Collected data:
-- -- --
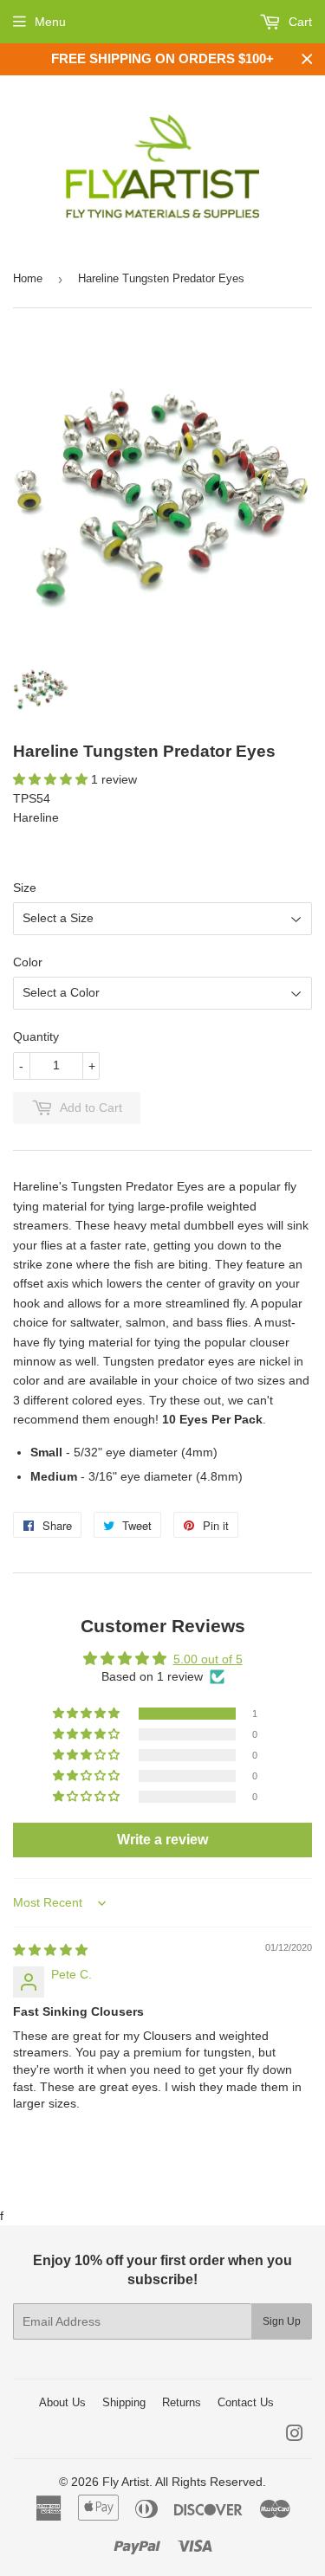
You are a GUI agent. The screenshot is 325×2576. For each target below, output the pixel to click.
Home (27, 278)
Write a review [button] (162, 1839)
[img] (50, 1950)
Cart (298, 22)
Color (27, 962)
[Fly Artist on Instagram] (294, 2436)
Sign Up (282, 2321)
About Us (62, 2402)
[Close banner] (307, 59)
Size (24, 887)
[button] (52, 779)
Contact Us (246, 2402)
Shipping (124, 2402)
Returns (181, 2402)
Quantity (36, 1036)
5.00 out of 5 (208, 1659)
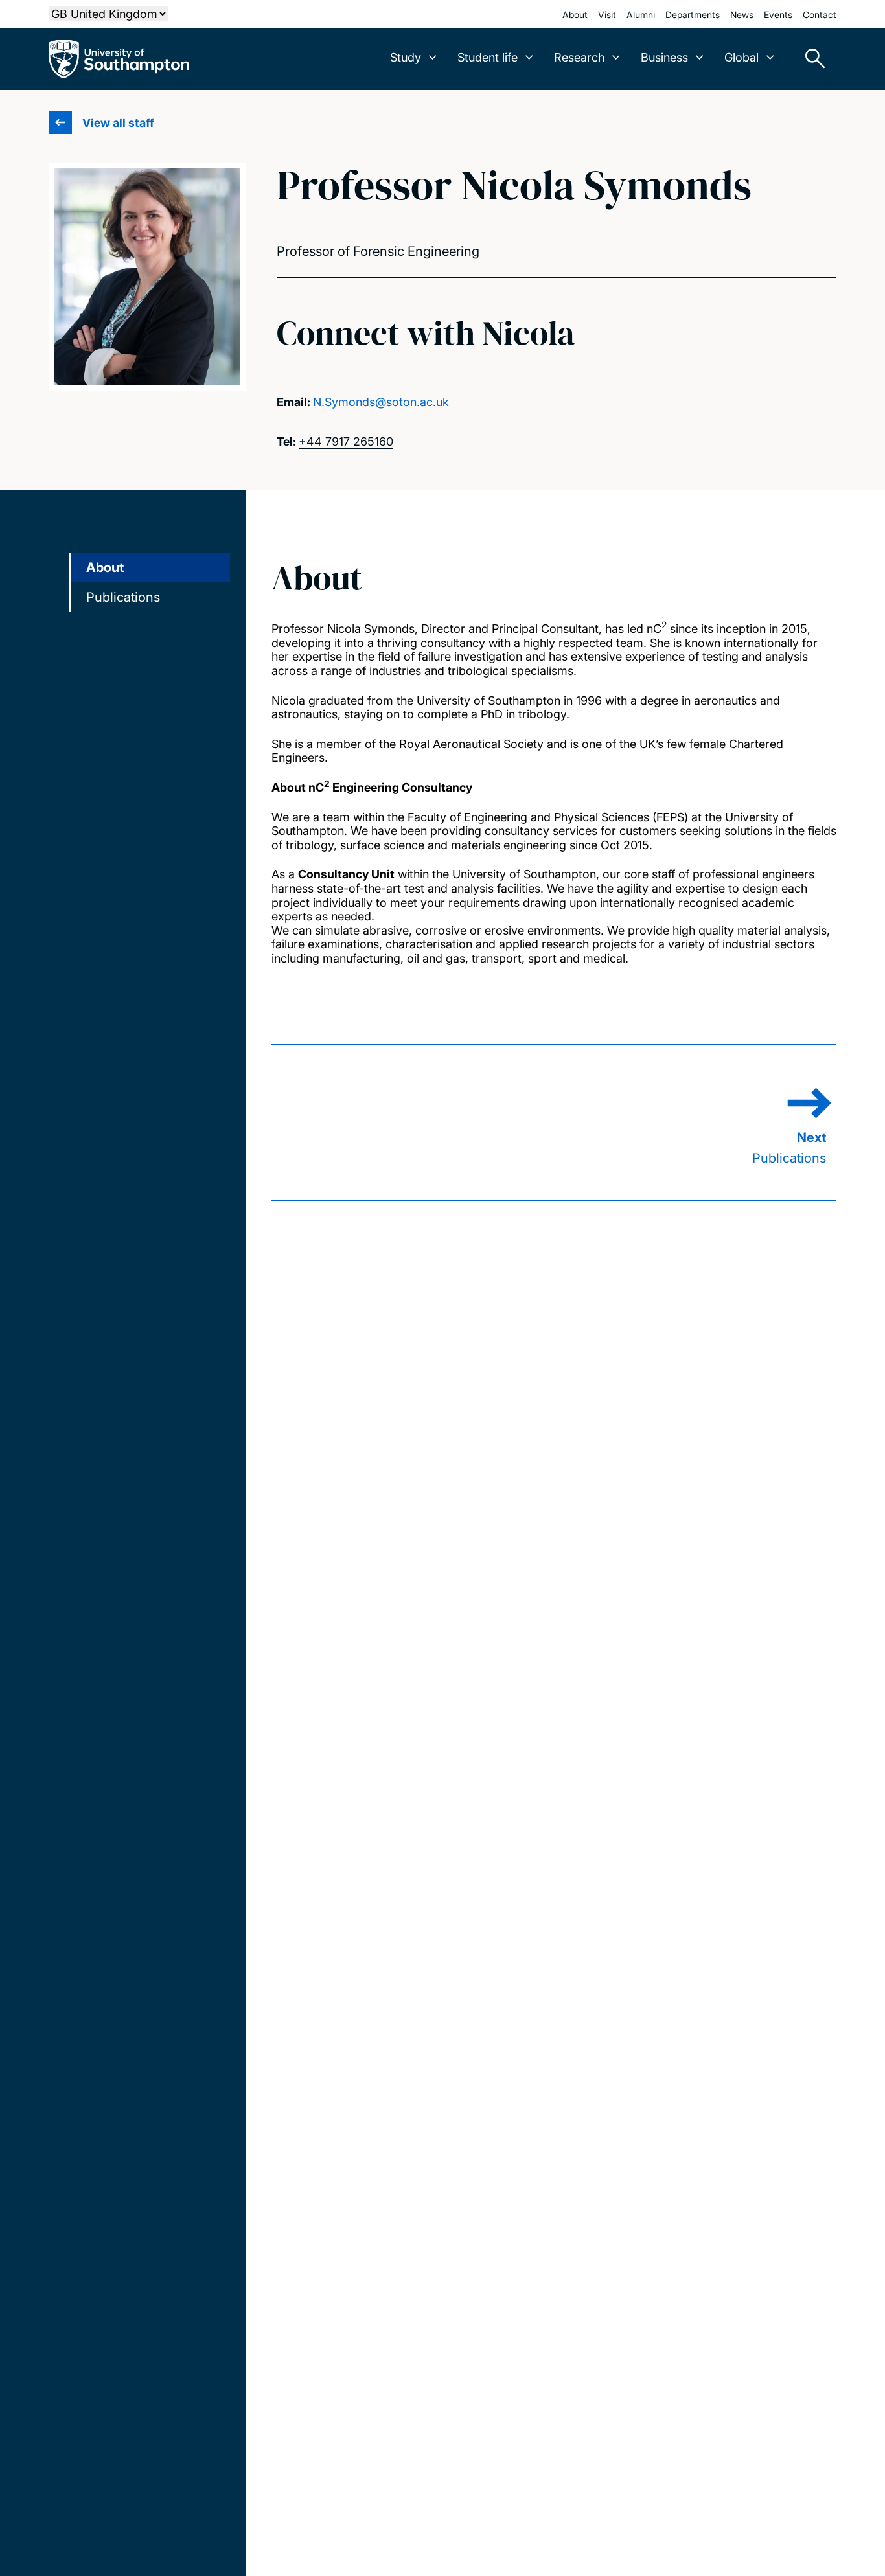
-- -- --
Quote exactly, and nothing besides, the lines from the one with "Cart (298, 22)" through the end of the records above; include both ends and omit the pictures.

_EXPECTED OUTPUT_
Cart (298, 22)
Color (27, 962)
[Fly Artist on Instagram] (294, 2436)
Sign Up (282, 2321)
About Us (62, 2402)
[Close banner] (307, 59)
Size (24, 887)
[button] (52, 779)
Contact Us (246, 2402)
Shipping (124, 2402)
Returns (181, 2402)
Quantity (36, 1036)
5.00 out of 5 (208, 1659)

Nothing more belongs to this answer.